### What is needed
Below are entries. Pull out all lines containing "Fabra".
######
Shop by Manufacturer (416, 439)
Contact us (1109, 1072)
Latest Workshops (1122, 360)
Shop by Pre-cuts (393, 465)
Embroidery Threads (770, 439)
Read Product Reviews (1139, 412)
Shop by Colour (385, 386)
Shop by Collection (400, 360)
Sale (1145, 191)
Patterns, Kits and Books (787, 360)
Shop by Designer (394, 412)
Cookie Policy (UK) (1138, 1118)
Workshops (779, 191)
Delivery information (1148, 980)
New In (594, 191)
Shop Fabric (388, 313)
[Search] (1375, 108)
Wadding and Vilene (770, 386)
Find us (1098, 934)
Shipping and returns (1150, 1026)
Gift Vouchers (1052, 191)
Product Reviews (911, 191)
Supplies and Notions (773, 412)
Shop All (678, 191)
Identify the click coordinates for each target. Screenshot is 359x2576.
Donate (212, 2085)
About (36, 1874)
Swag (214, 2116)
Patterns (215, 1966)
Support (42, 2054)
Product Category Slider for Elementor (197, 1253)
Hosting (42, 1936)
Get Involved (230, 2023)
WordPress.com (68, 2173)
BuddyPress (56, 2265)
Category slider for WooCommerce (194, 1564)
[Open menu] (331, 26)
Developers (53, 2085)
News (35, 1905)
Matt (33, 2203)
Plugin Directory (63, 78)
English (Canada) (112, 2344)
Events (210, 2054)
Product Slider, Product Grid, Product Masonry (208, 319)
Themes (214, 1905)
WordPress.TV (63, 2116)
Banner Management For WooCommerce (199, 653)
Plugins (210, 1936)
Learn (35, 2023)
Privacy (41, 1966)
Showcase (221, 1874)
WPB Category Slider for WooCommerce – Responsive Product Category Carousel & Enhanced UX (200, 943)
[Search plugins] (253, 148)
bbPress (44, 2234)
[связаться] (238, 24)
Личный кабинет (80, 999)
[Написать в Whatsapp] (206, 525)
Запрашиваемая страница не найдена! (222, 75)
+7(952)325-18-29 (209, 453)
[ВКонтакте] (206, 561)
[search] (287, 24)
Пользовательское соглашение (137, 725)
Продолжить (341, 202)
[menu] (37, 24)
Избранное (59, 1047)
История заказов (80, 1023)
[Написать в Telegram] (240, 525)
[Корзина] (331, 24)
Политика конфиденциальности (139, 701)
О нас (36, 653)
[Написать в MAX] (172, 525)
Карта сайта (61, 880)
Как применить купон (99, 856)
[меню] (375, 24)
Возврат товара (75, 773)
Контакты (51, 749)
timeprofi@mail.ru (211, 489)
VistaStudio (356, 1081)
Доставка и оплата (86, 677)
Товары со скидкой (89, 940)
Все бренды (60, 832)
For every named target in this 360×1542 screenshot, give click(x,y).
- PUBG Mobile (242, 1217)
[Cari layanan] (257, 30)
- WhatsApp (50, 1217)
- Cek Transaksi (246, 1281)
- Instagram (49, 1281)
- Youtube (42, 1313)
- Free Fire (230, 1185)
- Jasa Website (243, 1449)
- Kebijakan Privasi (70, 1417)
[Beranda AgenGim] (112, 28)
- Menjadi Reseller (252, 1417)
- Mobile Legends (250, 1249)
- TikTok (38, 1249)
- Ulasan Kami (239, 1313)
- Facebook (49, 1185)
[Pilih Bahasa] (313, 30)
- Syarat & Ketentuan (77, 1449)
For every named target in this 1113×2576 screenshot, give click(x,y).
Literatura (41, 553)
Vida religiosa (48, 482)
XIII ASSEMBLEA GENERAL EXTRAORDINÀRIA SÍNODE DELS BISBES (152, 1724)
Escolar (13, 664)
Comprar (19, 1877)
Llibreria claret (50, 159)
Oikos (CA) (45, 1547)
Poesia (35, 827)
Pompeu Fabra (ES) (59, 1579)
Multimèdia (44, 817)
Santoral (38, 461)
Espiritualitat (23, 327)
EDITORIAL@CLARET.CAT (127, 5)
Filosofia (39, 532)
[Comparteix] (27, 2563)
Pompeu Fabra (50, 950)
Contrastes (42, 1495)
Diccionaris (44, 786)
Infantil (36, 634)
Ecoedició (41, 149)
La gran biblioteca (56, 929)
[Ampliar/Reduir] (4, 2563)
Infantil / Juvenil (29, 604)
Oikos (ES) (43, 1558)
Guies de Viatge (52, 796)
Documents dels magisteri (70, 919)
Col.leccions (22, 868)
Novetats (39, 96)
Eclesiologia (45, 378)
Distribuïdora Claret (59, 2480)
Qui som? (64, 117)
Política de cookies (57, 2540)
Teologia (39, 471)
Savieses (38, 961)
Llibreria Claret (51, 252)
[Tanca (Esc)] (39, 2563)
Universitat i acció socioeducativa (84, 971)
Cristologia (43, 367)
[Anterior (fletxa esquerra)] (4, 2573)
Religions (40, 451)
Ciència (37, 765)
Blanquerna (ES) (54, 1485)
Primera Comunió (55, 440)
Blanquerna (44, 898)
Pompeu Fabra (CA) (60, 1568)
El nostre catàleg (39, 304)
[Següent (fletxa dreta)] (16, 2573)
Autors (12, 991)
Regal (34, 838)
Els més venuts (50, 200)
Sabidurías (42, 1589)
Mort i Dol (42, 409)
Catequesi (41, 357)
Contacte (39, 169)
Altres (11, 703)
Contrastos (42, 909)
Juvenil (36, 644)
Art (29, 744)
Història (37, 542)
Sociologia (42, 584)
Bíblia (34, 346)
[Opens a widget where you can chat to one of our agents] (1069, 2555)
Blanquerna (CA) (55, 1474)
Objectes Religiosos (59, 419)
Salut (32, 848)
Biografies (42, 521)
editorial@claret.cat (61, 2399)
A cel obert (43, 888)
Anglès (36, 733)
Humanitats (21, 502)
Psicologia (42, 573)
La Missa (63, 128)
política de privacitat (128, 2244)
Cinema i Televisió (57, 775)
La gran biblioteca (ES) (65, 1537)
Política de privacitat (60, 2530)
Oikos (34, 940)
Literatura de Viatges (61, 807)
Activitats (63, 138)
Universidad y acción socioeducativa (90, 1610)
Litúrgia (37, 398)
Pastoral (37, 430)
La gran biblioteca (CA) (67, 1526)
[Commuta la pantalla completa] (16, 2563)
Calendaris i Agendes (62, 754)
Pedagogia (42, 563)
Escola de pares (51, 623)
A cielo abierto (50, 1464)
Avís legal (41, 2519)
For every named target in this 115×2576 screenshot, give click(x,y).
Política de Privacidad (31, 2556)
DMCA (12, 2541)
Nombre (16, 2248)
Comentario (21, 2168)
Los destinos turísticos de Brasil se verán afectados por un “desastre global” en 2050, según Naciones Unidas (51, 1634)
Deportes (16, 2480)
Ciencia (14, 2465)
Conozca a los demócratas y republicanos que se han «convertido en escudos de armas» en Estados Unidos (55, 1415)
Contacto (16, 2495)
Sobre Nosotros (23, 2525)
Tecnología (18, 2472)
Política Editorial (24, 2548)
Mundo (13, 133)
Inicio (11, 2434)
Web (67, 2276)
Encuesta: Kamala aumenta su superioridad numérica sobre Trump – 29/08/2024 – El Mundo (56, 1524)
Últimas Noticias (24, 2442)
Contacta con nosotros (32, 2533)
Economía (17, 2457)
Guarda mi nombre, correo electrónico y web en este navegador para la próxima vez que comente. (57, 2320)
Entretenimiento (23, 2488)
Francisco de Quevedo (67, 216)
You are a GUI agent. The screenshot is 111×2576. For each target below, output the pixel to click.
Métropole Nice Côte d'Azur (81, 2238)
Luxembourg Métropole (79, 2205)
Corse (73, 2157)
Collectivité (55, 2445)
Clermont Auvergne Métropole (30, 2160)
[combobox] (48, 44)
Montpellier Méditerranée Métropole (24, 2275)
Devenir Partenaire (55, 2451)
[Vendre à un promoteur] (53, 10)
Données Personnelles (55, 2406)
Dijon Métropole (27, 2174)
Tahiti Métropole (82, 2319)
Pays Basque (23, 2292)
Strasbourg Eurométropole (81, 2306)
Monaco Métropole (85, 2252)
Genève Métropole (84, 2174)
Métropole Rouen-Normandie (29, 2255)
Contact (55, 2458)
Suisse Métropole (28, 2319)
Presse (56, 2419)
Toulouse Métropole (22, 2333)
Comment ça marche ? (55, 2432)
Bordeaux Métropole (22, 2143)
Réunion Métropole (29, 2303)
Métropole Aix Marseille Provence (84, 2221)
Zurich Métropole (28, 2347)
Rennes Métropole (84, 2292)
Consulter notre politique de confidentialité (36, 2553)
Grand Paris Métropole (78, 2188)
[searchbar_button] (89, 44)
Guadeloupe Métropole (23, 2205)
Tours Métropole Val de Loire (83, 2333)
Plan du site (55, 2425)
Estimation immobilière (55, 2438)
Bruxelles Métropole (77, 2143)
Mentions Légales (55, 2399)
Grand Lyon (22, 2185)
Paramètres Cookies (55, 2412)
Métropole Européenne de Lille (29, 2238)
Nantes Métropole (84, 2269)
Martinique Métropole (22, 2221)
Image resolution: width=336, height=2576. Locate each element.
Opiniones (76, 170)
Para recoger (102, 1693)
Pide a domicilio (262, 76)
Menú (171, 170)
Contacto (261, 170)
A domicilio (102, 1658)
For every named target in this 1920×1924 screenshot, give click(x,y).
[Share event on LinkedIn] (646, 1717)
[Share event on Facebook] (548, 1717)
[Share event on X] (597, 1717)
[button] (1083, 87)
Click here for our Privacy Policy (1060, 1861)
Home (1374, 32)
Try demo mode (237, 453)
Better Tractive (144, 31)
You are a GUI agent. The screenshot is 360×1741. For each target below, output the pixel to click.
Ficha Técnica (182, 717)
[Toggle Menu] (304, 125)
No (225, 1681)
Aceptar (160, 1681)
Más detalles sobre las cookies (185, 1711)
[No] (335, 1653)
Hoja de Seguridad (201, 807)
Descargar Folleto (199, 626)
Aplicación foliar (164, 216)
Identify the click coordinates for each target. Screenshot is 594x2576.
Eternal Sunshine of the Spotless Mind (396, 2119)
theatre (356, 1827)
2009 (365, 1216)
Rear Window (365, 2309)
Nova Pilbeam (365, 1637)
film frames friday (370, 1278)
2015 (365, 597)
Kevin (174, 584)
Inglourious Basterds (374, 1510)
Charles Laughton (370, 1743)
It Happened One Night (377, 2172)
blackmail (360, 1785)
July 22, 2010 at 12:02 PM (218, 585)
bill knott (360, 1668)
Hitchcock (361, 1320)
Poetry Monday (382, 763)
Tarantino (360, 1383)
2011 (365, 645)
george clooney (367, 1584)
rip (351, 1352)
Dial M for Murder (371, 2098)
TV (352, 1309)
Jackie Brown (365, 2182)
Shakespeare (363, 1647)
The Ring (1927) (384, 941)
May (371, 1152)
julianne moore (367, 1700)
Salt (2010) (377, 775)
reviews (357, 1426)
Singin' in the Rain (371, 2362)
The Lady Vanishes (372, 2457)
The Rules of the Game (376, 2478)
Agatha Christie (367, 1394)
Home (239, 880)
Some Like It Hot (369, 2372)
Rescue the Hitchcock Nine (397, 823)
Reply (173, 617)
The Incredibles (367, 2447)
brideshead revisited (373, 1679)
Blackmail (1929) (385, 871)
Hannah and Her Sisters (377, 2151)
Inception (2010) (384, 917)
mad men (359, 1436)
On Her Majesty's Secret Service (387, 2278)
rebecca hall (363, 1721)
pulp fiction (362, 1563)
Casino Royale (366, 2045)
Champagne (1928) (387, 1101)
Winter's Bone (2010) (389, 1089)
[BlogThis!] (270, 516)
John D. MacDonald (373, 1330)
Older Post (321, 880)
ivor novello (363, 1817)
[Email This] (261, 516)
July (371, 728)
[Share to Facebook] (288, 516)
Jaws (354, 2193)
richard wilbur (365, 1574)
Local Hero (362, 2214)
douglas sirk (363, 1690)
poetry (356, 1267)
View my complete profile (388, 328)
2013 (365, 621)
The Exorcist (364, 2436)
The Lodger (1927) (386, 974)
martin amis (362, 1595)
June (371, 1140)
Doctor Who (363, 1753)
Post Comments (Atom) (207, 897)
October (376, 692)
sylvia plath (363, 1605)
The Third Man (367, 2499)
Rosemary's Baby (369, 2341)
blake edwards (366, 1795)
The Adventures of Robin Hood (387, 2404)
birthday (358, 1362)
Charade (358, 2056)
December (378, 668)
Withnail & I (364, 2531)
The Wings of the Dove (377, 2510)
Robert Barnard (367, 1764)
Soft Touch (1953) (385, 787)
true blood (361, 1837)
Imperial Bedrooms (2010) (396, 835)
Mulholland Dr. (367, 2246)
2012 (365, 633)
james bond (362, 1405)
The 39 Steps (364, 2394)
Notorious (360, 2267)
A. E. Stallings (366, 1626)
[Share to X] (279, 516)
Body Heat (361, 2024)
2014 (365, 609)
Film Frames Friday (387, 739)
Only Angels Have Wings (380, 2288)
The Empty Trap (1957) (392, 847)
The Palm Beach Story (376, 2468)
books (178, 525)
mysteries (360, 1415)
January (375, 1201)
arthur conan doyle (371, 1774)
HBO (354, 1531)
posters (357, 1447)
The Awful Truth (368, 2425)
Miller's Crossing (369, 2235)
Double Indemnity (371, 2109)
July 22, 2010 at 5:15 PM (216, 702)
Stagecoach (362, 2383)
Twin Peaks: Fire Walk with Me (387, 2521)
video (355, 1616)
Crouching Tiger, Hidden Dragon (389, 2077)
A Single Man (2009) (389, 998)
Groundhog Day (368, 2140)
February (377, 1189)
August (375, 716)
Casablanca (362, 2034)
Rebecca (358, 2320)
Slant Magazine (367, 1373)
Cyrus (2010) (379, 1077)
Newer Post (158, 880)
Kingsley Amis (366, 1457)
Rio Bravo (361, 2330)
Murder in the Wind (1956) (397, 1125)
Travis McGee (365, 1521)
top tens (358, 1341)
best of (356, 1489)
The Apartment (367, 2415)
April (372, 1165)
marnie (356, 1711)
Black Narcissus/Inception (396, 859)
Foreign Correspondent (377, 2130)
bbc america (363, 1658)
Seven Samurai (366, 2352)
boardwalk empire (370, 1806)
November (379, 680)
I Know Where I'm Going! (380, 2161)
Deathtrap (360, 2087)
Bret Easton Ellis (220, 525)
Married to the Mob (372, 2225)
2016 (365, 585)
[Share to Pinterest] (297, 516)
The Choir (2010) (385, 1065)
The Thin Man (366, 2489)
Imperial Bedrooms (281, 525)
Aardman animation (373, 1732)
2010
######
### Exercise response
Pompeu Fabra (ES) (59, 1579)
Pompeu Fabra (50, 950)
Pompeu Fabra (CA) (60, 1568)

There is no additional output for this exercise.